Kemmler, who had killed his common-law wife with an axe, seemed amenable to taking his place in the history books. ‘Gentlemen, I wish you all good luck. I believe I am going to a good place, and I am ready to go.’ He sat down on the chair and allowed the electrodes to be attached to his body. ‘Now take your time and do it all right, warden. There is no rush. I don’t want to take any chances on this thing you know.’

But the first burst of electricity, which lasted seventeen seconds, did not kill Kemmler, and a second attempt was made. This time the current was left on for more than a minute. A reporter fainted and the District Attorney groaned and rushed out of the room. The New York Times reported that ‘the stench was unbearable’. The reporter speculated that it was likely to be the first and last such execution.

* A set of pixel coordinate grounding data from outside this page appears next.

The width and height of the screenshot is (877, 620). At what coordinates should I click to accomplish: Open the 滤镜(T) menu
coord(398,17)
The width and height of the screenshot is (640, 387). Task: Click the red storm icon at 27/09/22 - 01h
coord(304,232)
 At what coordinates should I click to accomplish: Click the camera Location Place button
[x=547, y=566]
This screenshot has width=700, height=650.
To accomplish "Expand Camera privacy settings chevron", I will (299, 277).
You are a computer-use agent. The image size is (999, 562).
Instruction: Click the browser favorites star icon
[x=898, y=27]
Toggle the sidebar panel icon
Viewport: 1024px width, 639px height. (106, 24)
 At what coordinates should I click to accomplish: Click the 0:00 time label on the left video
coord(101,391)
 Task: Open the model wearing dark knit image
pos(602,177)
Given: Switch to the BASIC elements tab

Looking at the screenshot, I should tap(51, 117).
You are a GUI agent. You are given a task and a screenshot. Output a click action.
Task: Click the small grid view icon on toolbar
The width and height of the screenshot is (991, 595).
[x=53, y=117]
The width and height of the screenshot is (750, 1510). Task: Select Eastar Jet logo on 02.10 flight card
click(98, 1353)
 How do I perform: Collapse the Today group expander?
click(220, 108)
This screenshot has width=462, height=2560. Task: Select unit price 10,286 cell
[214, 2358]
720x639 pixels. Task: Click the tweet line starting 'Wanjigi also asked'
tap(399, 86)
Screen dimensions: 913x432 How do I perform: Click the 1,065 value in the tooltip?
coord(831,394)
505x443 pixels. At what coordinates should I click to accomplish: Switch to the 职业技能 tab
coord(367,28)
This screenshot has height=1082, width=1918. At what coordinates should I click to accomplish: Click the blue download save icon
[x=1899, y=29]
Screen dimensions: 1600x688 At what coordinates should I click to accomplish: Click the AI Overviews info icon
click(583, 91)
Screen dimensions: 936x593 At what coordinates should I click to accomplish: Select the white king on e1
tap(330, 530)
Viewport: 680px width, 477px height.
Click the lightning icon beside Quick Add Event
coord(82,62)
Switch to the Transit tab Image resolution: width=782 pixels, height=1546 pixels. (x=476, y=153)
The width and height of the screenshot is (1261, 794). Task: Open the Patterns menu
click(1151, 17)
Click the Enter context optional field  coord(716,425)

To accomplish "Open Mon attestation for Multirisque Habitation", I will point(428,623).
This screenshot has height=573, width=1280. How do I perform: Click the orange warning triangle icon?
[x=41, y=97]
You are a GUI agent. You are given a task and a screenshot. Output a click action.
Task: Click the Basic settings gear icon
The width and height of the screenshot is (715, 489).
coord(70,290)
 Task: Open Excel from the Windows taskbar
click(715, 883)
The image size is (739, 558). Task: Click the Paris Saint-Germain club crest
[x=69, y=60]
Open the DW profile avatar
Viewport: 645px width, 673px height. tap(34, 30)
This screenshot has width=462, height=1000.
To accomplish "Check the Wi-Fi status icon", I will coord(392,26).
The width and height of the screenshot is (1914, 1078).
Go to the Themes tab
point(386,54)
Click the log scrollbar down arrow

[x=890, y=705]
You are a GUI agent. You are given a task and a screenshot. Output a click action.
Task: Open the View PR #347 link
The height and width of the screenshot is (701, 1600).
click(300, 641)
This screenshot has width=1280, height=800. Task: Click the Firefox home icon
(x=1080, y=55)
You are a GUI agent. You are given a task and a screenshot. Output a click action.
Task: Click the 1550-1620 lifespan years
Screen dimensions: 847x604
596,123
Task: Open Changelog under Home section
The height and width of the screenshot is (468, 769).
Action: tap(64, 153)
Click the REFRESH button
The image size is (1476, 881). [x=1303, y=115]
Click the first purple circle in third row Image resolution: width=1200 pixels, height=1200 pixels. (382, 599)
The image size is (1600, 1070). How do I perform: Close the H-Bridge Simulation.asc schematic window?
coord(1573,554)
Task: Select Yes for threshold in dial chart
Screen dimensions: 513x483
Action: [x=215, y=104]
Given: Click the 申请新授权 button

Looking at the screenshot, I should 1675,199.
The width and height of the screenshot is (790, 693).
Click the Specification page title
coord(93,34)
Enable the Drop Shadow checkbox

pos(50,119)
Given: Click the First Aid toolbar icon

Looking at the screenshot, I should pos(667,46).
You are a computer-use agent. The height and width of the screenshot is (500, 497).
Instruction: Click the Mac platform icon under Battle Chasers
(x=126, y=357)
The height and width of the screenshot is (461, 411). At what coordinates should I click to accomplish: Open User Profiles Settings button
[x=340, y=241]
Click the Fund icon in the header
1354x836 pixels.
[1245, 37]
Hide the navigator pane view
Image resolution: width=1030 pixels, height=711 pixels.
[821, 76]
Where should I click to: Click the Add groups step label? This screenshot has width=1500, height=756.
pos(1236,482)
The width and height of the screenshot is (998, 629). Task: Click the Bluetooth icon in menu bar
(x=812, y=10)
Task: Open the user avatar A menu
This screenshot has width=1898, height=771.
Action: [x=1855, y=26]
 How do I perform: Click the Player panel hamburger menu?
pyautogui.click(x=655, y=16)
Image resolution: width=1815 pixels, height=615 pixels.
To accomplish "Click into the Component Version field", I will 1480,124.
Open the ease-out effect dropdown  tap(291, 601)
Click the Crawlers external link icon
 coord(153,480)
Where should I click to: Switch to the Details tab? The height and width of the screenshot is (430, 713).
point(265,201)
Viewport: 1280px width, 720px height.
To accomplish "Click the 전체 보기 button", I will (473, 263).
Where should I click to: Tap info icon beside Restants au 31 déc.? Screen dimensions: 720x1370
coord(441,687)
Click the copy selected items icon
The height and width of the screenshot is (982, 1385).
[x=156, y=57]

However, the electric chair soon became established as America’s primary method of capital punishment, and was used for more than a century. All executions in America were temporarily halted for a decade until the US Supreme Court upheld its use in 1976. A database maintained by the Washington-based Death Penalty Information Center records 158 executions by electrocution since then. The most recent was in Virginia in 2013. Convicted killer Robert Gleason had requested the electric chair. The Herald Courier reported how he died:

One man turned a key in a wall to activate the system and another man in an adjacent room started the electrocution. Gleason’s body spasmed with each series of jolts, smoke rising from the mask. The jolts were administered at 9:03, and after five long minutes of silence a doctor in a white coat entered from a side room, put a stethoscope to his tattooed chest and then nodded that he was dead.